Der Band bietet die erste umfassende Einführung in die Ukraine-Studien in deutscher Sprache. Er behandelt Geschichte und Gegenwart der Ukraine in vergleichender Perspektive. Anschaulich und verständlich wird in die wichtigsten Probleme der ukrainischen Geschichte und Politik sowie in Literaturen, Medien, Sprachen und konfessionelle Fragen eingeführt. Das Buch ist eine Synthese der internationalen Forschung, aber auch das Ergebnis der eigenen Forschungs- und Lehrerfahrung des Autors in ganz Europa. Der Band richtet sich an Studierende und Lehrende der Ukraine- und Osteuropastudien, der Slawistik sowie an Journalist:innen, Politiker:innen und alle am östlichen Europa Interessierten.

Rezensionsnotiz zu Süddeutsche Zeitung, 01.09.2025

Eine wichtige Lücke im Angebot an Büchern über die Ukraine schließt diese Veröffentlichung in den Augen der Rezensentin und Historikerin Franziska Davies. Der Autor, Andrii Portnov, ist Historiker und kennt sich mit der Materie aus, die vorliegende Veröffentlichung konzentriert sich auf drei Themengebiete: Politik/Geschichte, Kultur und Kulturkontakt. Portnov nimmt die Geschichte der Ukraine vor allem unter dem Aspekt ihrer internationalen Beziehungen unter die Lupe. Lobend hebt Davies hervor, dass es hier eben nicht nur um das Verhältnis der Ukraine zu Russland geht, sondern, zum Beispiel, auch um ukrainisch-polnische Beziehungen, wobei klar wird, dass Polen, anders als Russland, dem einst ebenfalls dominanten imperialistischen Blick auf die Ukraine abgeschworen hat und den östlichen Nachbar als eigenständigen Staat anerkennt. Zu den weiteren Themen zählen das Verhältnis von nationalistischen und sozialistischen Diskursen sowie deutsch-ukrainische Kontakte. Das Fazit fällt rundum positiv aus, vor allem, weil es Portnov gelungen ist, ein Buch für viele Publika gleichzeitig zu schreiben, für Laien ebenso wie für Fachleute.

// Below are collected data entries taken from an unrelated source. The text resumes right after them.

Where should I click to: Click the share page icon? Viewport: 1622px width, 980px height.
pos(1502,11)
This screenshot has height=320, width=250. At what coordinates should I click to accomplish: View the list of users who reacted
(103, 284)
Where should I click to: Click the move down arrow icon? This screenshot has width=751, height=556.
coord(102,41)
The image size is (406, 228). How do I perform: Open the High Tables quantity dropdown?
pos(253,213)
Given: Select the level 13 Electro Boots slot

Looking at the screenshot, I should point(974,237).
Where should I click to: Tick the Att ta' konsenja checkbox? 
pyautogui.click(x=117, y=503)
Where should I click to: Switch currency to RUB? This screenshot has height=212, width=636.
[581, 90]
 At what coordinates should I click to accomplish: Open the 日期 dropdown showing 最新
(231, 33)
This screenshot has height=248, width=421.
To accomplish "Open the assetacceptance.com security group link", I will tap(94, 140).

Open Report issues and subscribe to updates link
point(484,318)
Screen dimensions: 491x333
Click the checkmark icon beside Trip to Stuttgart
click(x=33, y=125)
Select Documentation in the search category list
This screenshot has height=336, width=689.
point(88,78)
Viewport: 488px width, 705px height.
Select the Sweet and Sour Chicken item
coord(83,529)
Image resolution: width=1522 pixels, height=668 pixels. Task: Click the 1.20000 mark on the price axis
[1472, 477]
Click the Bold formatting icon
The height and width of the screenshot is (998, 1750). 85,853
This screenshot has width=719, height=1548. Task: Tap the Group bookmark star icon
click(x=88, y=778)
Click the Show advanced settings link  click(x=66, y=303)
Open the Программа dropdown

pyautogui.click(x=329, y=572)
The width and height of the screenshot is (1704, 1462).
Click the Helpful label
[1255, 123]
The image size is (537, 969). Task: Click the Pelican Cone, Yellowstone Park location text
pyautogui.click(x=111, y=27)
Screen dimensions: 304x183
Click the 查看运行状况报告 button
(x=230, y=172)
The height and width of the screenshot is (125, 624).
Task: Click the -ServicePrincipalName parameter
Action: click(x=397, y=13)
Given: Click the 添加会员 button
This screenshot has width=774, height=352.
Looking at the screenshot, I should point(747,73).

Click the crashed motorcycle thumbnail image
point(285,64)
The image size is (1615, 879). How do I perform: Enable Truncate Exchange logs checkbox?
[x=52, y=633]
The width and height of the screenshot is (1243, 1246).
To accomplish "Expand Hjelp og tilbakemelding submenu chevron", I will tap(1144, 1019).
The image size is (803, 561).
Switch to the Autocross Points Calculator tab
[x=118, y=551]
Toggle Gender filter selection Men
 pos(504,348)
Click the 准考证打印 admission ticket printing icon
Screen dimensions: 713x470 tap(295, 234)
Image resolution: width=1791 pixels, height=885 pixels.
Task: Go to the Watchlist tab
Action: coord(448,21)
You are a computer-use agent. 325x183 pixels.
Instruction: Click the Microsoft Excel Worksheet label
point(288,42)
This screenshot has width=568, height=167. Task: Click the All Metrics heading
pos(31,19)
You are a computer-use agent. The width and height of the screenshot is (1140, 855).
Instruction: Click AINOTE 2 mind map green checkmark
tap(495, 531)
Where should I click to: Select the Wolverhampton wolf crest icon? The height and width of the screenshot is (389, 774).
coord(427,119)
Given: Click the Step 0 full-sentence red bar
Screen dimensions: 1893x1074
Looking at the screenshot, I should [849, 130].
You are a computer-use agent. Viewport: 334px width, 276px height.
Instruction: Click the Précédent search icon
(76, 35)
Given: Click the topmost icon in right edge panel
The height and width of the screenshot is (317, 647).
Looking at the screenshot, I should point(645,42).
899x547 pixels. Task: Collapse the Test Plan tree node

Rezensionsnotiz zu Neue Zürcher Zeitung, 09.07.2025

Knapp, aber sehr positiv bespricht Ulrich M. Schmid dieses Buch des Berliner Historikers Andrij Portnov, das dem Kritiker als neues "Standardwerk" über die Ukraine gilt. Denn gut lesbar und aktuelle Forschungsstände berücksichtigend legt Portnov dem Rezensenten nicht nur die multikulturelle Vergangenheit des Landes dar, sondern räumt auch mit nationalistischen Mythen auf - und zwar ohne eindeutig Position zu beziehen, wie Schmid betont. So erläutert Portnov etwa, dass die Kiewer Rus weder russisch noch ukrainisch war. Zudem wirft er einen Blick auf das "asymmetrische Gedächtnis" im polnisch-ukrainischen Verhältnis oder legt dar, dass selbst progressive russische Denker sich wenig für ukrainische Anliegen interessierten. Nicht zuletzt empfiehlt Schmid das Buch auch jenen Deutschen, die in der Ukraine keinen vollwertigen Nationalstaat erkennen.